-------- TASK INPUTS --------

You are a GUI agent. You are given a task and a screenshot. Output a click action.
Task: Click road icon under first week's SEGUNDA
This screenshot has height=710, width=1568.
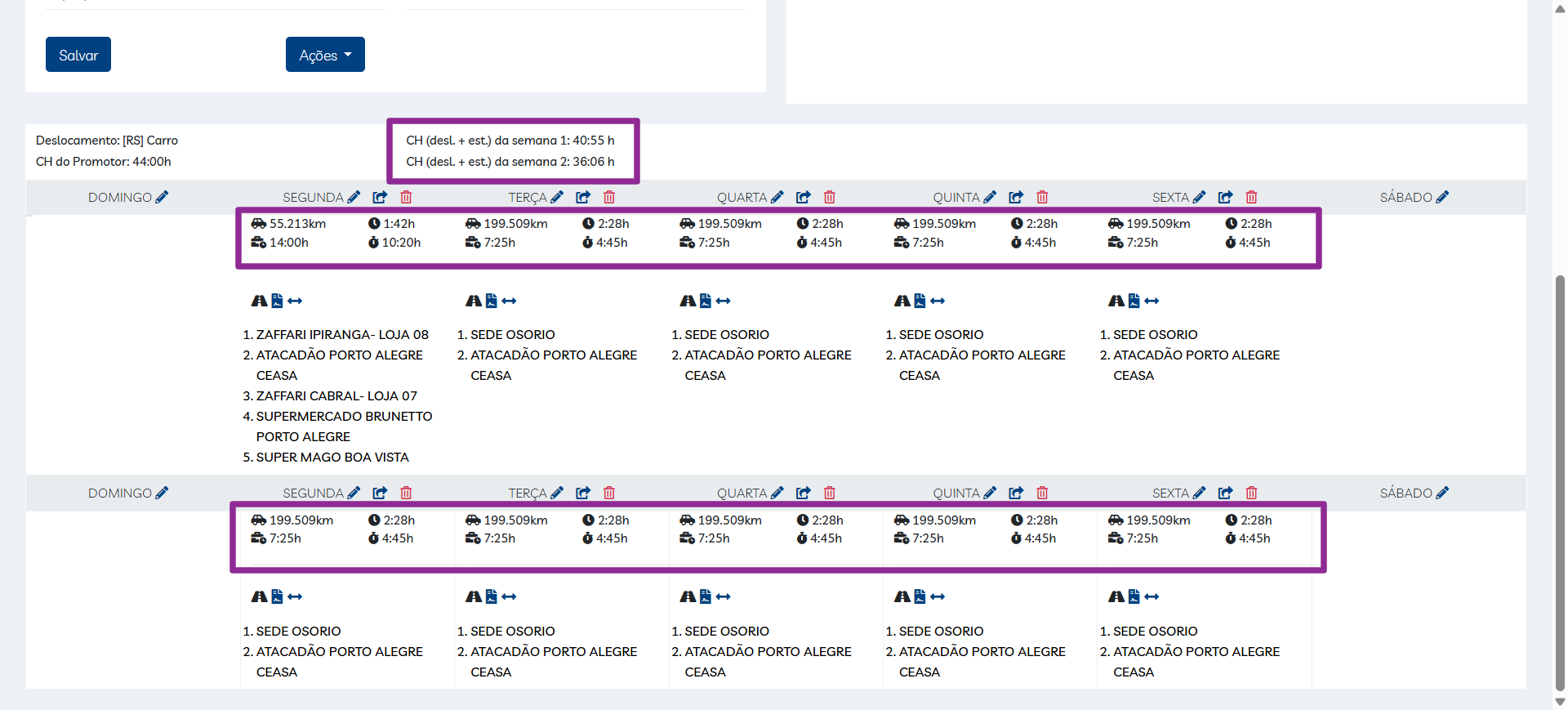click(259, 301)
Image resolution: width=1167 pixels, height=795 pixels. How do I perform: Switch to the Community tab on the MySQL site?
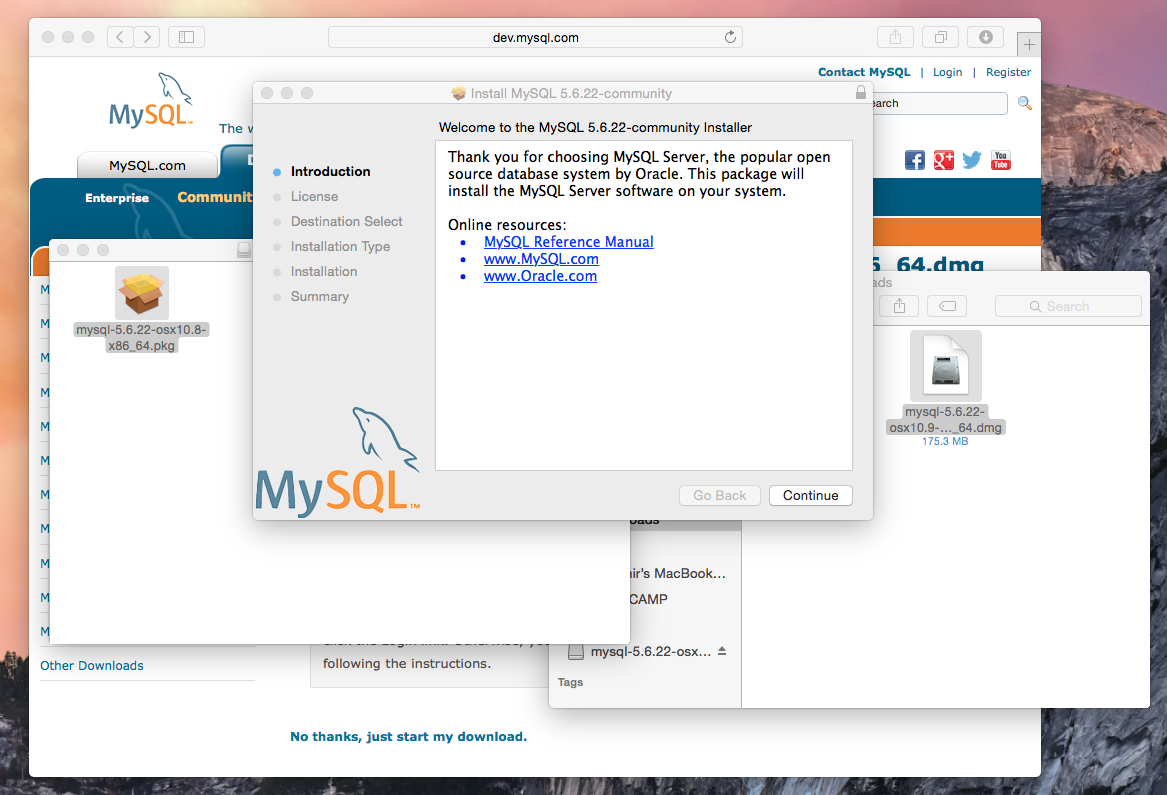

--------

DESCRIPTION OF THE TASK: Line by line, return the listing above exactly, leaving out its pictures.

RESPONSE AREA:
You are a GUI agent. You are given a task and a screenshot. Output a click action.
Task: Click road icon under first week's SEGUNDA
This screenshot has height=710, width=1568.
click(259, 301)
Image resolution: width=1167 pixels, height=795 pixels. How do I perform: Switch to the Community tab on the MySQL site?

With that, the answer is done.